## [Short problem a]
Summarize the blog posts in three sentences.

════

October 24, 2012 § 2 Comments
I’m Swedish, born and raised, still living in this northern part of Europe with it’s chilly climate and welfare state. I’m a man who just turned 30, a teacher and more important for now – I’m kind of a fanboy. In a K-pop kind of sense that is. Key(of SHINee) is so obviously my bias and I sometimes find it hard to understand how this works. What is it about that man/idol that keeps me captivated? Don’t know. Do I want to know?
Earlier this evening, Mis sent me the Key-gif to the left. Attached were the words: “Thought he was inserting snus from the beginning.” (Snus = Swedish snuff) Snus is the most macho kind of tobacco there is in Sweden and the layers of Key perhaps using that kind tobacco is mind blowing, the Swedish fanboy I am.
Key is in the fandom rather portrayed in a feminine kind of way then in a macho. His interest in clothing and the quirky personality his got makes this version of him understandable and a classic gay characteristic, which also is a common way to describe him. SHINee Key gay is by the way one of the highest ranking search terms at this blog. This is perhaps not for me the most exciting Key version I could think of. Rather, the wet dream of a fanboy like myself could be “Key doing “manly” stuff” and my reaction to this gif was instant and thrilled, even though both me and Mis could see that Key was probably not inserting snus after all…
Important to point out is that I do not want to rank a manly version of Key higher then a more feminine one. But as the clichés of him and being gay is usually twisted towards the later one I always find it liberating and awesome when things comes along disturbing the cliché. It could be him being pshysically strong in an old episode of Maknae Rebellion or the picture of him with his unshaved moustache as seen in the picture below in the middle. Also, being a man/or manly AND being feminine is another great combo if thats what is prefered.
The Future is Idol – L
btw. Key doing “manly” stuff could of course also be the wet dream of a fangirl, even if it might be rare.
October 23, 2012 § Leave a comment
When I get too tired from worrying about idols, about their psychological and physiological health, about their love lives, about how they feel about what they do, about their economy, about their integrity, about the “race” dynamics between my (Caucasian) way of looking and theirs, about their attitude towards gender and sexuality, about their body image and their views on other bodies than their own, about what would happen if I actually met them, about what will happen if I never meet them, about their view on fans, about their popularity; in short, about idols in general, I sometimes really miss the days when I was just a bored, sad fifteen-year old virgin fangirl with idle hands and a huge obsession with Harry Potter.
No real people. None of the never-ending grown-up reflections that block my way today. Just me and my fiction, fanon and canon.
The following conversation just happened:
Me: Sometimes I wish being a fifteen-year old Harry Potter obsessed. It was so much less complicated.
Lars: You can never have that back.
Me: No. Never.
Footnote: BUT I WOULD NEVER EVER GO BACK IN TIME. NEVER. EVER. WOULD I GO BACK THERE AGAIN. NEVER. Because it sucked. But I can still romanticize it afterwards.
October 14, 2012 § 1 Comment
The other day a common friend (a psychology student) of The Future is Idol crew started talking about the lives we live inside our heads and the richness of that life – often, but not always, in contrast to the life we live on the outside. In that moment, Lars and I looked at each other and started laughing out loud, thinking the same thing.

════

## [Short problem b]
From the stored-items entries below, reproduce everything from the line that contains "Image resolution: width=316" down to the line that contains "pos(215,69)", with nothing changed.

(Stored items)
════

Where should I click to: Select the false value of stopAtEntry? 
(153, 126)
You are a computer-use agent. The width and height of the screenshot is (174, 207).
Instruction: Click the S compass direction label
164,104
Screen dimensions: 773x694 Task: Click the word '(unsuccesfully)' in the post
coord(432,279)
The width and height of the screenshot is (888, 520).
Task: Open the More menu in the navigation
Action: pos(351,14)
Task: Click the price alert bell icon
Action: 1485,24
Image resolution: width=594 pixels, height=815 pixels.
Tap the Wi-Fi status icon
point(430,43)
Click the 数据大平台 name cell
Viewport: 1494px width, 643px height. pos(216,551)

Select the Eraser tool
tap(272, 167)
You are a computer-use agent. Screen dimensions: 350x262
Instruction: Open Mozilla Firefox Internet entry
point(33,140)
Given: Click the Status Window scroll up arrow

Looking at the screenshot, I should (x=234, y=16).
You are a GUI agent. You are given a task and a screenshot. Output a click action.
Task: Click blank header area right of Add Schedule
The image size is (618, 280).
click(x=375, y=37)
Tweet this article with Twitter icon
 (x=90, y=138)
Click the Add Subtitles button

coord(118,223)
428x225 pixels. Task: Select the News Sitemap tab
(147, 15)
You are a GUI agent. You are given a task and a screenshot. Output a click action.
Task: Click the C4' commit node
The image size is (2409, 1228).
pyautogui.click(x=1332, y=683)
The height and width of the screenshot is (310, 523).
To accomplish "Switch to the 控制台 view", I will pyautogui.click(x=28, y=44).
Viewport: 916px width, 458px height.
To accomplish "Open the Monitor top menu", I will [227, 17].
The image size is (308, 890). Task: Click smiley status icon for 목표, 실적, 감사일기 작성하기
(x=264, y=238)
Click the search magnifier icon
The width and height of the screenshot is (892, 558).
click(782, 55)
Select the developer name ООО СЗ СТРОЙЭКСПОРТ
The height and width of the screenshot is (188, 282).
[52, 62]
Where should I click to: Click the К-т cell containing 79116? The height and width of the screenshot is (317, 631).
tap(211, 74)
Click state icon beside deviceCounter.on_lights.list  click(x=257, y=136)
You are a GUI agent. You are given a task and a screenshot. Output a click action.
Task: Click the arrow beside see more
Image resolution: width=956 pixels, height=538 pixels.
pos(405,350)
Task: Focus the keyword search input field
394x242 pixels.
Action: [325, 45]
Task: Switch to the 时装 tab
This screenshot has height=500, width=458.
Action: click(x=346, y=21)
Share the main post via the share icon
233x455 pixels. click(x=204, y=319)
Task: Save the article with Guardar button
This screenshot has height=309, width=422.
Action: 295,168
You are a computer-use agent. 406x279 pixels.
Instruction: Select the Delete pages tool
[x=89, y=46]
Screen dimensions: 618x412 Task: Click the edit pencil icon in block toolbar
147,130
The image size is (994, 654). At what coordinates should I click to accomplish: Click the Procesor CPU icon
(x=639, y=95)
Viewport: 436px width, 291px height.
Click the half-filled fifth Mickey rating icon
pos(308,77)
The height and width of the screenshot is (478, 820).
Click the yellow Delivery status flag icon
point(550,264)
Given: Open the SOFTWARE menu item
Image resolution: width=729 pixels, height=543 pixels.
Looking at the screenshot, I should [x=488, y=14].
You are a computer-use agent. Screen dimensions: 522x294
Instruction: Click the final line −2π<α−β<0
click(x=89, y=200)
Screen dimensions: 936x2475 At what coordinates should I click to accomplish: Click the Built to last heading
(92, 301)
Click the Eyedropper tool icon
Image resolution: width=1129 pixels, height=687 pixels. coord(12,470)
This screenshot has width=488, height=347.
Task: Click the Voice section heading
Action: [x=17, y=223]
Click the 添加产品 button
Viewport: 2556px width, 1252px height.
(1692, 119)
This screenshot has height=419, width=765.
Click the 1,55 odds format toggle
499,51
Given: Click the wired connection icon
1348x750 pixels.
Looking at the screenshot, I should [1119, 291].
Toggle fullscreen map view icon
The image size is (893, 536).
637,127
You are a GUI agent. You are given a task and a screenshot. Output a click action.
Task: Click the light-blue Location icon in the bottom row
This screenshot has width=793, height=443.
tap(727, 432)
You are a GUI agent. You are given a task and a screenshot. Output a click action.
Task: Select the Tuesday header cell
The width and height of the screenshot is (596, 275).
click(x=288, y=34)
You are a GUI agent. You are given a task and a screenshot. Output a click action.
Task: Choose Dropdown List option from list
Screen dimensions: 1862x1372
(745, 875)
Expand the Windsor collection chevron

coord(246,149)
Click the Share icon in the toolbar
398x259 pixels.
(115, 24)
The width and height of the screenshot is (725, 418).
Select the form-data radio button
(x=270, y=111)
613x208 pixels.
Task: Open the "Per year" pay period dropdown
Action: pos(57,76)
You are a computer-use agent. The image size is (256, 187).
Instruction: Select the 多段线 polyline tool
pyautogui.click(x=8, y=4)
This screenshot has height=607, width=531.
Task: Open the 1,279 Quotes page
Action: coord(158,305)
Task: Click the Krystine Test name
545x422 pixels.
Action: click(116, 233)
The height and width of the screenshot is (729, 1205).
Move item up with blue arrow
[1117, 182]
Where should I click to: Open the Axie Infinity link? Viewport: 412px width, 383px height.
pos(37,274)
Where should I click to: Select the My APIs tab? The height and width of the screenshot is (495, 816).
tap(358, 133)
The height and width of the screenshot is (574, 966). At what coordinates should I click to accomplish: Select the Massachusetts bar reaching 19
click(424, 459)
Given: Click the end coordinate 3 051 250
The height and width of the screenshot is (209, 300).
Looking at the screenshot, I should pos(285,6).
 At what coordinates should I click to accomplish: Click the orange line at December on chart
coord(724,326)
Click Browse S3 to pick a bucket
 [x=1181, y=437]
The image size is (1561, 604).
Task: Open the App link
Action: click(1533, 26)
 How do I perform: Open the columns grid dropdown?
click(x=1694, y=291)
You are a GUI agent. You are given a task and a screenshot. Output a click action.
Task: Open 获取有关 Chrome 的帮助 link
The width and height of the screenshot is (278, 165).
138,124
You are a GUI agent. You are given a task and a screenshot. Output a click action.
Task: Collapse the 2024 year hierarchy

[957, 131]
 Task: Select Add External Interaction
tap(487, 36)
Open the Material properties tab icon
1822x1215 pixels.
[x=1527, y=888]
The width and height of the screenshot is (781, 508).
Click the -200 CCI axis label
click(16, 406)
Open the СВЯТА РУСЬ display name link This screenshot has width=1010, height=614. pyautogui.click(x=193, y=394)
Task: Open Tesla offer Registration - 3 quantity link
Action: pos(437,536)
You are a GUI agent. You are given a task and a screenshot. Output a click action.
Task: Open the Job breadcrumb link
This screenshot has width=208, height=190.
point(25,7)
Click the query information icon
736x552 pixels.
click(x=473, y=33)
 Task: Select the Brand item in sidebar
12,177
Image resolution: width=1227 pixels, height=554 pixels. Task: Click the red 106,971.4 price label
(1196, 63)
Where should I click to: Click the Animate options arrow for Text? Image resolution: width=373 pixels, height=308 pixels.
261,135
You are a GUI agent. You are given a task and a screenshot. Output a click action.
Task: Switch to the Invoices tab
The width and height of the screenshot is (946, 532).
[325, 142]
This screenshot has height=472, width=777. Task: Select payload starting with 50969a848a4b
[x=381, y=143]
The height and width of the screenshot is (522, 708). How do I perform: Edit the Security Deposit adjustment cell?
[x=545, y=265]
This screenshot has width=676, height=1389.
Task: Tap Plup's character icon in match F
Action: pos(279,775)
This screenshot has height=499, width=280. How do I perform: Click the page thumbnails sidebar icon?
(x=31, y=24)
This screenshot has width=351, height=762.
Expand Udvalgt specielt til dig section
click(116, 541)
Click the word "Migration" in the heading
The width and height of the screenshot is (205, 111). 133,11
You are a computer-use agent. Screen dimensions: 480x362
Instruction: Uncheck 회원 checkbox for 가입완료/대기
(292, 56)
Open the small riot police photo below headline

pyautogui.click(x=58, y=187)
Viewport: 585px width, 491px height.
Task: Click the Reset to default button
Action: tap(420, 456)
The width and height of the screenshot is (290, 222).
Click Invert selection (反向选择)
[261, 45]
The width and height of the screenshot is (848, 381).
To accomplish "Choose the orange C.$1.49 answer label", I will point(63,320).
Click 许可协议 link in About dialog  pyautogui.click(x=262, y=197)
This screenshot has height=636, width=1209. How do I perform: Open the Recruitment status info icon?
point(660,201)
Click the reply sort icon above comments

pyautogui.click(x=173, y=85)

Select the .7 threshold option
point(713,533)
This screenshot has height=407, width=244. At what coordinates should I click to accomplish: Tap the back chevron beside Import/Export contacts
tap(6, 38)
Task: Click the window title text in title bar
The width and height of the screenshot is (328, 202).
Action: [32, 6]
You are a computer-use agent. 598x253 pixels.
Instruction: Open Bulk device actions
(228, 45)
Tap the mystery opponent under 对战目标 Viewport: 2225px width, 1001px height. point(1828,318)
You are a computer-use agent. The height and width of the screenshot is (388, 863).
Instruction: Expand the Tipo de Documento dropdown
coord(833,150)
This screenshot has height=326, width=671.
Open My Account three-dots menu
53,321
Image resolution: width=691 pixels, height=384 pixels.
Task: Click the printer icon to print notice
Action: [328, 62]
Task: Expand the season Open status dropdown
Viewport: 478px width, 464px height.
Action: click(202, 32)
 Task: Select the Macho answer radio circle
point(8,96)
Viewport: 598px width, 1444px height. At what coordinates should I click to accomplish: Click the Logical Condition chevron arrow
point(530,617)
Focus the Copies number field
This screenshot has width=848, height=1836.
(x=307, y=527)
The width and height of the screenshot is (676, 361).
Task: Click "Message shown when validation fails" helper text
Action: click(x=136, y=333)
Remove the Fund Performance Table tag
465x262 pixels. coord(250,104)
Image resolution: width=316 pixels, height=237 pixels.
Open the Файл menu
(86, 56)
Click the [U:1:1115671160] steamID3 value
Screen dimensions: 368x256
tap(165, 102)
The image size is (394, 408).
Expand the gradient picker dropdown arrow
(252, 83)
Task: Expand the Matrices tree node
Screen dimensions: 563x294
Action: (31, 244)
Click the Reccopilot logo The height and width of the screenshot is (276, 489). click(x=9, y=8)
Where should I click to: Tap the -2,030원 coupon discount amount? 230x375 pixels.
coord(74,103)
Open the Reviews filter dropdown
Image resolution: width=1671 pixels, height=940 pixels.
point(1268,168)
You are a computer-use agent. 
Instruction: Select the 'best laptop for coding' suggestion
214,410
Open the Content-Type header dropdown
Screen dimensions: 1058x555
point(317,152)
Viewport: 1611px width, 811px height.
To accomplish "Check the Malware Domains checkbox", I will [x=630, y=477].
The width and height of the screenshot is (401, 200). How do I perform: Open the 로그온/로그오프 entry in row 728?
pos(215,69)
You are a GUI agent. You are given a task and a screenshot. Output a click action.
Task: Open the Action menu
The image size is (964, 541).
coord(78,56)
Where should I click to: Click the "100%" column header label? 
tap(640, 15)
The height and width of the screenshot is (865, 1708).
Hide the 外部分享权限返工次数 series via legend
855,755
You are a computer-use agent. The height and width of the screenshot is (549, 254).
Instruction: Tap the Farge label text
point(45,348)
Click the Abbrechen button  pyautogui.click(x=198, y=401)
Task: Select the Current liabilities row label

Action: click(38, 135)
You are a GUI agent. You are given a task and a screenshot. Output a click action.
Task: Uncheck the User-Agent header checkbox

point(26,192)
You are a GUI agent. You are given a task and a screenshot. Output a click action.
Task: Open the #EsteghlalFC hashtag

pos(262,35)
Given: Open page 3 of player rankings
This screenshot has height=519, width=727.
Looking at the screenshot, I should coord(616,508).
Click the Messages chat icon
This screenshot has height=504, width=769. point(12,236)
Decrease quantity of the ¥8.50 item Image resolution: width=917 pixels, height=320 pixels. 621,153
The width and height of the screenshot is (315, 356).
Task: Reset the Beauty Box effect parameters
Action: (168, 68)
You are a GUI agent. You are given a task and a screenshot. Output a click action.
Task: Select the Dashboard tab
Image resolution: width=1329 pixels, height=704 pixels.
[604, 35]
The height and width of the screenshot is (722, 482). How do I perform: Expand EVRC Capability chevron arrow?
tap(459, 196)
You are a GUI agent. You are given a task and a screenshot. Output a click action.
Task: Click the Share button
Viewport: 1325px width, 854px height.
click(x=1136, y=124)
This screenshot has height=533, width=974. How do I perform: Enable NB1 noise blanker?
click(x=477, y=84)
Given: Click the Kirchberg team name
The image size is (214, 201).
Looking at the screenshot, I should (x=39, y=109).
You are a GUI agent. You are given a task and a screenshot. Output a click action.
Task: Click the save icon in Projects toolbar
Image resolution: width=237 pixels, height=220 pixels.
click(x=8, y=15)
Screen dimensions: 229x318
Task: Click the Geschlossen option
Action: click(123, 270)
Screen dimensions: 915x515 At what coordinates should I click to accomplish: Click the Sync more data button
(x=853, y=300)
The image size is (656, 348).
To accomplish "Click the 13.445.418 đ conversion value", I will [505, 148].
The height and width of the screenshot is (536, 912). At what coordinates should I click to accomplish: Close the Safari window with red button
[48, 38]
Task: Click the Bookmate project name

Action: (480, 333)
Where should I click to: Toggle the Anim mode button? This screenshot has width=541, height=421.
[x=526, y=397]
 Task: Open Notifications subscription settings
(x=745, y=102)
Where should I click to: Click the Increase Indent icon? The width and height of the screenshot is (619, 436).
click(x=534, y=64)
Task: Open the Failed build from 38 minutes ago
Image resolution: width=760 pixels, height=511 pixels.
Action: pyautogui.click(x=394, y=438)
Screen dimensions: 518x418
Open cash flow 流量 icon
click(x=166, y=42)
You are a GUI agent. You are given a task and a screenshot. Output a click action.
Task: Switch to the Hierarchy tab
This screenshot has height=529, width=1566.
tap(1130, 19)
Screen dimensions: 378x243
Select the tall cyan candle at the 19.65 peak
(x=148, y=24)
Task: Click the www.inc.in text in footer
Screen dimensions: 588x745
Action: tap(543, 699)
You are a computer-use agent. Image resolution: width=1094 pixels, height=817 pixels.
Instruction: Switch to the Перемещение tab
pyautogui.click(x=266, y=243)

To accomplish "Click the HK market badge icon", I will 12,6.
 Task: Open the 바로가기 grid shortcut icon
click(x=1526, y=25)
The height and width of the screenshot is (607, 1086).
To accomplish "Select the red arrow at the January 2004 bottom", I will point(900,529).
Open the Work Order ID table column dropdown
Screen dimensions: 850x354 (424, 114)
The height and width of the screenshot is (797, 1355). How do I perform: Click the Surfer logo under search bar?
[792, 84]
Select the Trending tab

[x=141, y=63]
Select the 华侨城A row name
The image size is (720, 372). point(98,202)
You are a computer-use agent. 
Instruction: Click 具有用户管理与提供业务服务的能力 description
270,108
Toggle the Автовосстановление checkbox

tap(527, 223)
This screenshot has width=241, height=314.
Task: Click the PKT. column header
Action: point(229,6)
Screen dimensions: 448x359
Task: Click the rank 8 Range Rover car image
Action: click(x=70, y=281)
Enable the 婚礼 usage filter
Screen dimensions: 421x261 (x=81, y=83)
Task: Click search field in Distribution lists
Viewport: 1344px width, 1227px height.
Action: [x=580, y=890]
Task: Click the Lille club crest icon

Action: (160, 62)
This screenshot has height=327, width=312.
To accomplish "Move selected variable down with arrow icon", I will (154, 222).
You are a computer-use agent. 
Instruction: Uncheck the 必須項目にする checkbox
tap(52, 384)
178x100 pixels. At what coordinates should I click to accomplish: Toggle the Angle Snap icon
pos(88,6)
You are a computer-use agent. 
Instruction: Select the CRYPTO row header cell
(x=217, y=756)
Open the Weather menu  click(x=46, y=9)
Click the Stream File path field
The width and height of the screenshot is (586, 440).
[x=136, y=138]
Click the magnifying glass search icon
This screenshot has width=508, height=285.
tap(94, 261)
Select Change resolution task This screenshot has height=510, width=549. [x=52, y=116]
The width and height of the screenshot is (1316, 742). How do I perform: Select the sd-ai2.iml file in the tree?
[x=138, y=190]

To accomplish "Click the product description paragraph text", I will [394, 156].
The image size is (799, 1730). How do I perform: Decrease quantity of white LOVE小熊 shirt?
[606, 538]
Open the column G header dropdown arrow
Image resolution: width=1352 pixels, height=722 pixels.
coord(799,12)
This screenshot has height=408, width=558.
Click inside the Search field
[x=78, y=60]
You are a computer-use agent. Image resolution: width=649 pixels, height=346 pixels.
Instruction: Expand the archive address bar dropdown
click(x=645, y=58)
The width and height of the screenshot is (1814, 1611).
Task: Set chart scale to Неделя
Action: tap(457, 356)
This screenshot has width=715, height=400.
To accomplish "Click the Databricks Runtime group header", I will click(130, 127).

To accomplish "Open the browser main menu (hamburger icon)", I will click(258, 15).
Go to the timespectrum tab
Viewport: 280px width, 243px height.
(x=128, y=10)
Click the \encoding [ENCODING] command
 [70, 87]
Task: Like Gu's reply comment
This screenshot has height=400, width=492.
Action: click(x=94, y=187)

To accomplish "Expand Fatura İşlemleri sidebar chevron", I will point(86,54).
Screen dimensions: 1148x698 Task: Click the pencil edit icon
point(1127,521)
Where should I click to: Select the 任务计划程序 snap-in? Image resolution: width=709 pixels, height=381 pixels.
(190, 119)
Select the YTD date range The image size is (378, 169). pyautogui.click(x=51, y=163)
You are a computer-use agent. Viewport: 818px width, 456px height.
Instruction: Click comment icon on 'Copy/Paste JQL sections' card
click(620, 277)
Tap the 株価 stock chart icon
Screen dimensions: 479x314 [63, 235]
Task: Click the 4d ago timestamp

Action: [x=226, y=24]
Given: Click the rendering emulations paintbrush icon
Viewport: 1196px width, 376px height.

════

## [Correct answer a]
A 30-year-old Swedish teacher who calls himself a K-pop fanboy writes that Key of SHINee is his bias and that a gif that seemed to show Key inserting snus, the most macho kind of tobacco in Sweden, thrilled him. He finds it liberating when things disturb the common cliché of Key as feminine and gay, though he does not want to rank a manly version of Key higher than a feminine one. Another post describes growing tired of worrying about idols and missing the days of being a bored fifteen-year-old fangirl obsessed with Harry Potter, while insisting on never wanting to go back.

## [Correct answer b]
Image resolution: width=316 pixels, height=237 pixels.
Open the Файл menu
(86, 56)
Click the [U:1:1115671160] steamID3 value
Screen dimensions: 368x256
tap(165, 102)
The image size is (394, 408).
Expand the gradient picker dropdown arrow
(252, 83)
Task: Expand the Matrices tree node
Screen dimensions: 563x294
Action: (31, 244)
Click the Reccopilot logo The height and width of the screenshot is (276, 489). click(x=9, y=8)
Where should I click to: Tap the -2,030원 coupon discount amount? 230x375 pixels.
coord(74,103)
Open the Reviews filter dropdown
Image resolution: width=1671 pixels, height=940 pixels.
point(1268,168)
You are a computer-use agent. 
Instruction: Select the 'best laptop for coding' suggestion
214,410
Open the Content-Type header dropdown
Screen dimensions: 1058x555
point(317,152)
Viewport: 1611px width, 811px height.
To accomplish "Check the Malware Domains checkbox", I will [x=630, y=477].
The width and height of the screenshot is (401, 200). How do I perform: Open the 로그온/로그오프 entry in row 728?
pos(215,69)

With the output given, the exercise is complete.